Um pouco mais tarde, o garoto descobriu os regentes. Gostava de vídeos em que Leonard Bernstein, Herbert von Karajan, Claudio Abbado ou Gustavo Dudamel comandavam as principais orquestras do mundo. A criança observava os maestros com tanta atenção que aprendeu a distinguir um do outro. “Suponha que a gente botasse para tocar a Nona Sinfonia de Beethoven, sob a regência do Bernstein”, prossegue a atriz. “Otto arranjava um jeito de nos avisar que preferia ouvir a mesma sinfonia conduzida pelo Karajan.”
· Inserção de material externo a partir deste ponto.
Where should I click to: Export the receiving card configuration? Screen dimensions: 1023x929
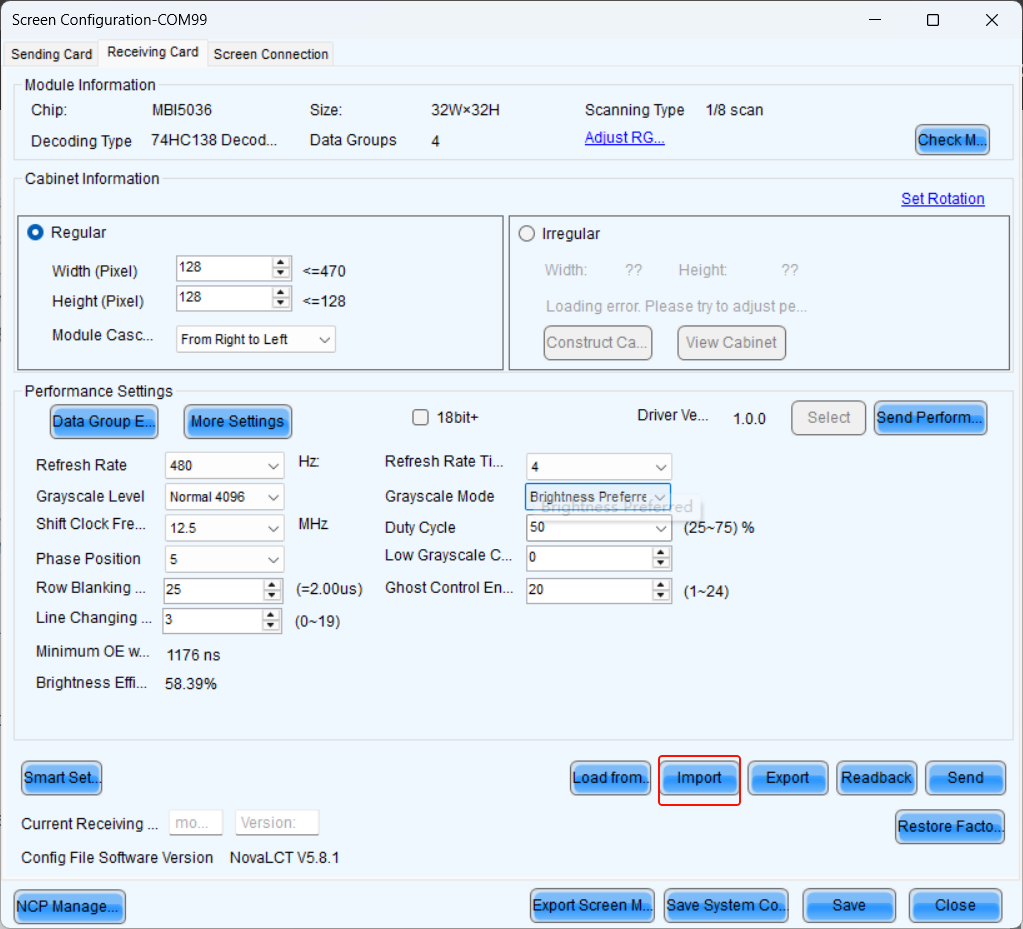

Quando se alfabetizou, com 7 anos, o menino compreendeu a engrenagem das canções populares. Perceber que a música poderia se associar às letras para criar um universo tão reluzente quanto o erudito lhe soou como uma iluminação. De início, se encantou por Adriana Partimpim e pelo grupo Palavra Cantada. Em seguida, vieram os Beatles, Frank Sinatra, Elvis Presley, Noel Rosa, Cartola, Paulinho da Viola, Luiz Gonzaga, Tom Jobim, Chico Buarque… Ora os pais mostravam os artistas, ora o próprio garoto os caçava na internet. O pesquisador mirim desenvolveu, então, a habilidade de memorizar não apenas as canções como os nomes de seus intérpretes, autores e instrumentistas.
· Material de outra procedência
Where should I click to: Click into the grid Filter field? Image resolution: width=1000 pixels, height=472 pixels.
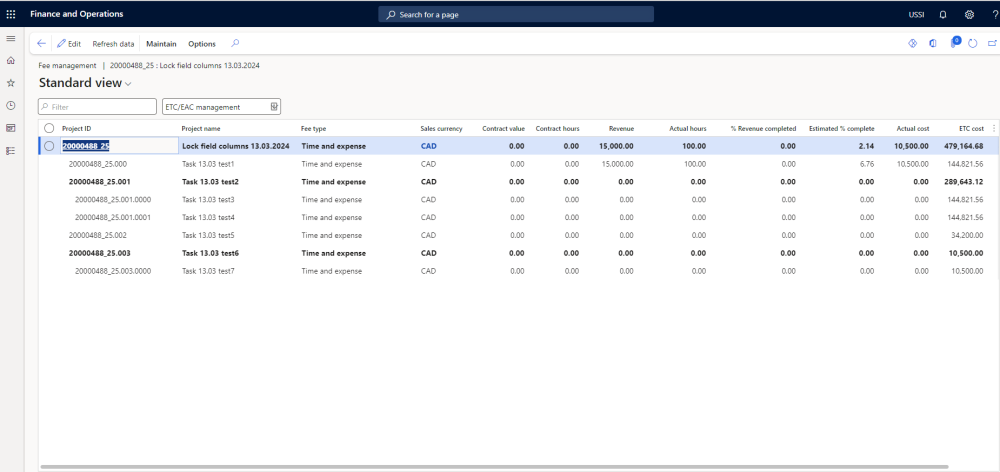tap(98, 107)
Em 2015, ele andava enfeitiçado por Caetano Veloso e Gilberto Gil. Na ocasião, os baianos comemoravam cinco décadas de carreira com uma turnê que passaria pelo Rio de Janeiro, onde o menino vive. A família resolveu levá-lo, mas só atentou que a casa de espetáculos vetava a entrada de crianças depois de comprar os ingressos.
Às vésperas do show, Bruno Lara Resende – que já exerceu a advocacia – redigiu uma carta questionando a proibição. Argumentou não existir nada na lei brasileira que justificasse impedir qualquer menor de ver uma exibição como aquela em companhia dos pais. O assunto chegou à imprensa, e um juiz autorizou o comparecimento do menino. Foi assim que o pequeno fã acabou visitando os camarins dos ídolos. Desde então, Caetano o convida para os concertos que faz na cidade.
No finzinho de março, o garoto se sentia desanimado, uma vez que a pandemia do novo coronavírus o privava de frequentar a escola, as aulas particulares de canto e percussão, as rodas de samba ou chorinho e a temporada carioca de shows. Para estimular o filho, Raquel Iantas lhe sugeriu cantarolar algo. Com um boné de adulto e sem camisa, o pré-adolescente – que só tem uma irmã, bem mais velha – atacou de Carinhoso enquanto tomava sol.
A atriz registrou a brincadeira doméstica, publicou a cena no Instagram dela mesma e recebeu 411 comentários elogiosos. Uma semana depois, o garoto protagonizou outro vídeo, agora interpretando Desde que o Samba É Samba, de Caetano. O compositor se emocionou com a homenagem e a compartilhou. A partir daí, as gravações do menino pelo celular da mãe se tornaram rotineiras e a fama dele cresceu. Hoje, o perfil da atriz ultrapassa os 7,9 mil seguidores. Em março, somava 2,8 mil.
“Odara, claro!”, respondeu o rapazinho quando lhe perguntei qual a canção de que mais gosta. Não precisei indagar o motivo. Assim que o jovem cantor deu uma palinha da música, concluí que a própria letra de Caetano se encarregava de esclarecer: Deixa eu cantar/Que é pro mundo ficar odara/Pra ficar tudo joia rara/ Qualquer coisa que se sonhara/Canto e danço que dará.